7. Informing the doctor that Mommy's underwear was dyed blue during an unfortunate craft exercise. (I don't remember which one of my spawn did that)

8. While at the vet, you complain that the dog eats better than you. (Wesley)

9. Eating all the marshmallows out the Lucky Charms (That's me again)

10. Complaining to your deceased great grandmother's grave and headstone that your mother is crazy. (Wesley)

11. Announcing that you are quitting the family. (Both Wesley and Regan at different times during the day)

12. Going sockless to Mass because "my mom doesn't match socks". (Wesley)

13. "My hair is sticking up because Mommy won't brush my hair with the pink brush." (Regan)

14. Writing "I want to be adopted" in the dirt on the trunk of the family car. (Handwriting analysis show that it was Wesley but the cat might have done that based on the pawprints around the window)

15. Resetting the DVR to record Power Rangers over Mommy's Supernatural episode. (Wesley)

16. Resetting the DVR to record Big Time Rush over Mommy's Grimm episodes. (Regan)

17. Resetting the DVR to record MASH repeats over my Design Star episodes (Dave)

18. Resetting the DVR to record Man Vs. Food episodes over Dave's Big Bang Theory. (Me)

19. Making faces and sighing constantly at the movies because your mom is too cheap to buy the Junior Mints from the theater. (Regan)
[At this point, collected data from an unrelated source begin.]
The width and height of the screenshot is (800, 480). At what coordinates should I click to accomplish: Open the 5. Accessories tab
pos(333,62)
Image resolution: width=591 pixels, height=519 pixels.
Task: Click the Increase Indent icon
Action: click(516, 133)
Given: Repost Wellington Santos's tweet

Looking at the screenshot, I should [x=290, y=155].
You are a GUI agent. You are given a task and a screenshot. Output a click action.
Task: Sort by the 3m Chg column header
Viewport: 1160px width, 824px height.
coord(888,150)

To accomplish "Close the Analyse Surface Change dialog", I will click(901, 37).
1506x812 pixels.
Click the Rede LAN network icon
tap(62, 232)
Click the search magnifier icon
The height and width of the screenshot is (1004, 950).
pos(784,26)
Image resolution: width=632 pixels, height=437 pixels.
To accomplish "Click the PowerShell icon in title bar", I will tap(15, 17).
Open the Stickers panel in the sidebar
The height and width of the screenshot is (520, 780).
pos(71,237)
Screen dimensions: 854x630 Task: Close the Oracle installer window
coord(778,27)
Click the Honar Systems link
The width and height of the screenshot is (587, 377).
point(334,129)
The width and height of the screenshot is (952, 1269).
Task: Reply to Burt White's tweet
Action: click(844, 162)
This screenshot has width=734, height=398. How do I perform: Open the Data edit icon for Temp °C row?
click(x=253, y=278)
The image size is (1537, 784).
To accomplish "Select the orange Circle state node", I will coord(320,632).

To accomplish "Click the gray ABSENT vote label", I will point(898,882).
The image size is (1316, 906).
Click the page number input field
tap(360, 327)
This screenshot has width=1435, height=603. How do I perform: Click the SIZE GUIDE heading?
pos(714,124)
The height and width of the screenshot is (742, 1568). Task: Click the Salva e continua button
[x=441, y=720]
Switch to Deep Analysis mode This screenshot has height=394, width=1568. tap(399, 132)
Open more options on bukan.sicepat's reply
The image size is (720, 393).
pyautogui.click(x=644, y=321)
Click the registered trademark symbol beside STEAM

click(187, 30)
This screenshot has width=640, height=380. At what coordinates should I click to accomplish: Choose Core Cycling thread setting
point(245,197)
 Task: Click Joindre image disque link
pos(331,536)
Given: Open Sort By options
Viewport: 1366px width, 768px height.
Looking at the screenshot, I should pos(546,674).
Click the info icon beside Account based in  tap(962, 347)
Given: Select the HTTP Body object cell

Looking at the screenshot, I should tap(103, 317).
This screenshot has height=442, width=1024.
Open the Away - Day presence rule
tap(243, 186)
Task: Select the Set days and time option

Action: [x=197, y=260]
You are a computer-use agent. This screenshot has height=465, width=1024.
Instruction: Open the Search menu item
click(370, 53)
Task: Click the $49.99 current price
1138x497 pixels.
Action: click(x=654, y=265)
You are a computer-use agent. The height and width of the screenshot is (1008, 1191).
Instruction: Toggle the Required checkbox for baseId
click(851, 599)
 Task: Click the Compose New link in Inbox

20. Threatening to call the police because Mom is a criminal for sneaking in the aforementioned Junior Mints bought at Walgreens. (Wesley)

Monday, June 4, 2012

I do still knit, you know...

I try to knit at least once a week but I can't seem to knit in public.  While it's sort of sweet when people want me to knit them a blanket, I try to refrain from fussing at them for making me lose my count.  Do they not know how mean I am and I have two pointy needles and yarn? 

Anyway, I started knitting dog/cat collars to give to my local vet so he can sell them to raise money for the practice's rescue program. 

I cast on 4 stitches in acrylic yarn and knit an I-cord.  Bind off and slip a book ring thingee through it and there's a pet collar.  Took ten minutes and looks a rope--which people now see it as the beginnings a noose.  I don't know where they get that from.

Friday, June 1, 2012

Warning: Just because you see me flaying around the front yard, don't assume I need psychotropic meds.

So you are innocently walking when you spy a crazy person jumping up and down with a pair of shears in one hand and swatting the air with the other.  Or maybe you see a nice looking guy talking and motioning to thin air.  Maybe you have seen a headless torso of a large animal in a bay window.  Yes, I see you know where our house is.

Perfectly normal people will jump up and down when dozens of fire ants looking to relocate near my favorite rose bush start biting.  You also would yell rather nasty four letter words as you (and I admit this is a bit stupid) try to stab the ants on your toes with your pruning shears.

Perfectly normal people do use their mouths when talking on their cell phone via a blue tooth.  And yes, Dave does overly use hand motions when talking.  He does not have a mental condition nor is he talking to imaginary people or dogs.

Perfectly normal people have dogs that bark.  So Zack likes to prop his front legs in the window and bark from behind the shades.  I will also concede that when Zack does this, you cannot see his head because of the blinds and you can only make out this large hairy body.  Maybe it does scare you because you believe we are conducting Frankenstein like experiments.

Walk a mile in my ant bitten feet and see how fast your neighbors offer to do an exorcism.